Rechtsprofessor Heinrich Amadeus Wolff (verfassungsblog.de) plädiert dafür, angesichts der gegenwärtig noch zu zahlreichen offenen Fragen von einer endgültigen Bewertung abzusehen.

Dagegen beweise nach Ansicht Armin Schusters (CDU), Mitglied des Parlamentarischen Kontrollgremiums des Bundestags, die neue Affäre die Notwendigkeit der Schaffung eines Nachrichtenbeauftragten des Bundestages. Vergleichbar mit dem Amt des Wehrbeauftragten könne eine solche Stelle "hauptamtlich und mit eigenem Stab die Dienste kontrollieren und positiv begleiten", so das Handelsblatt (Till Hoppe).

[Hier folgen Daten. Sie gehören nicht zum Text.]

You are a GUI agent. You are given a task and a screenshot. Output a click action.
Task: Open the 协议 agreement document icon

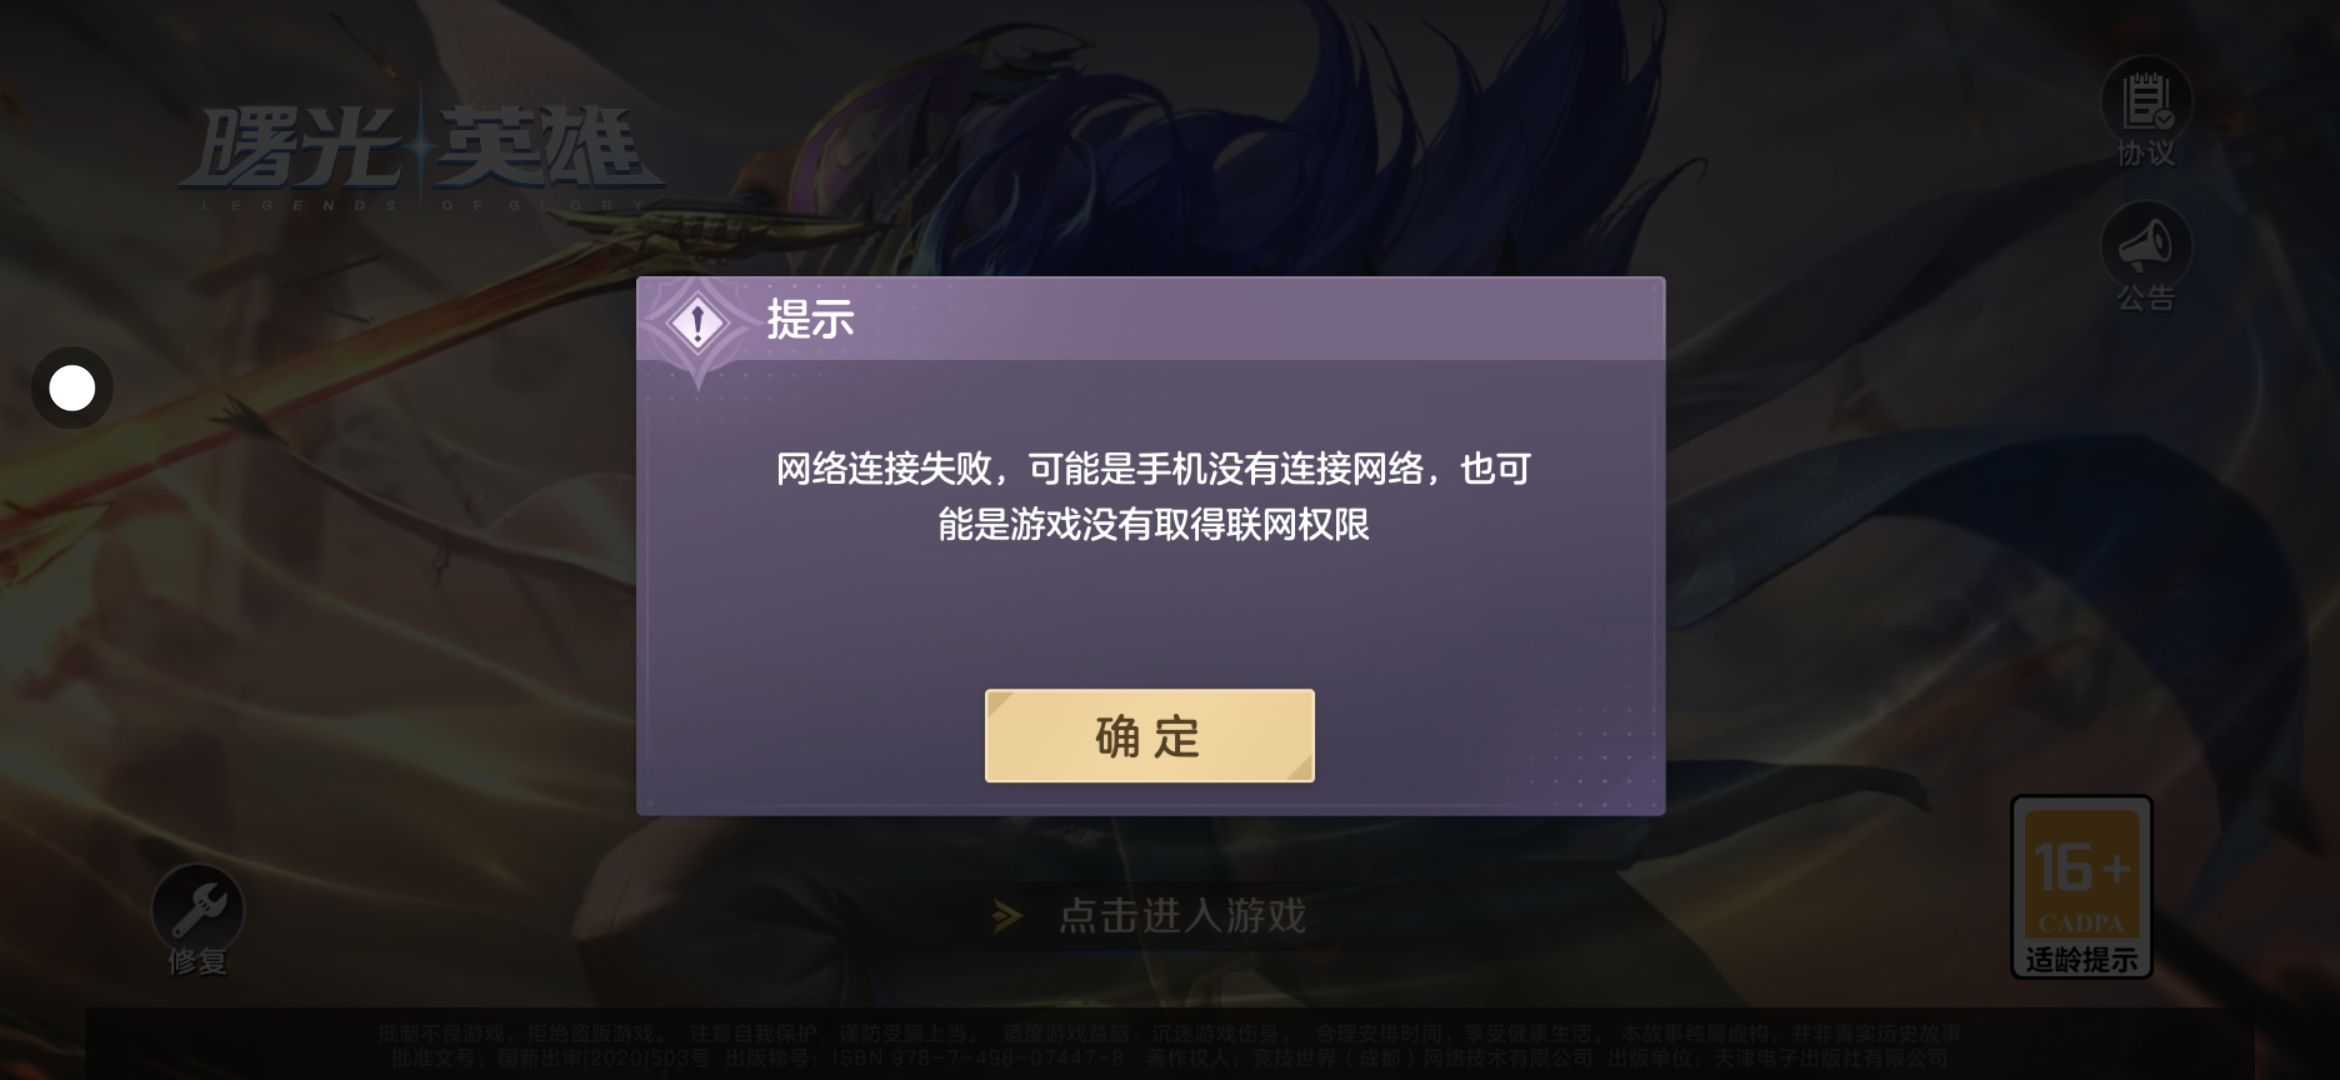(x=2146, y=102)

Suizidhilfe: Angesichts der offenbaren Schwierigkeiten der Bundestags-Fraktionen, Gesetzentwürfe zur Suizidbeihilfe zu formulieren, schlägt Heike Schmoll (FAZ) im Leitartikel der Zeitung vor, es bis auf weiteres bei der gegenwärtigen Rechtslage zu belassen. Ohne "weitere Verbote oder Liberalisierungen" könne der "Graubereich" der Suizidbeihilfe noch besser untersucht werden. Zudem ließe sich feststellen, "ob zusätzliche Verbote den halblegalen Bereich der Suizidbeihilfe nicht unverhältnismäßig stärkten, anstatt ihn transparent zu machen".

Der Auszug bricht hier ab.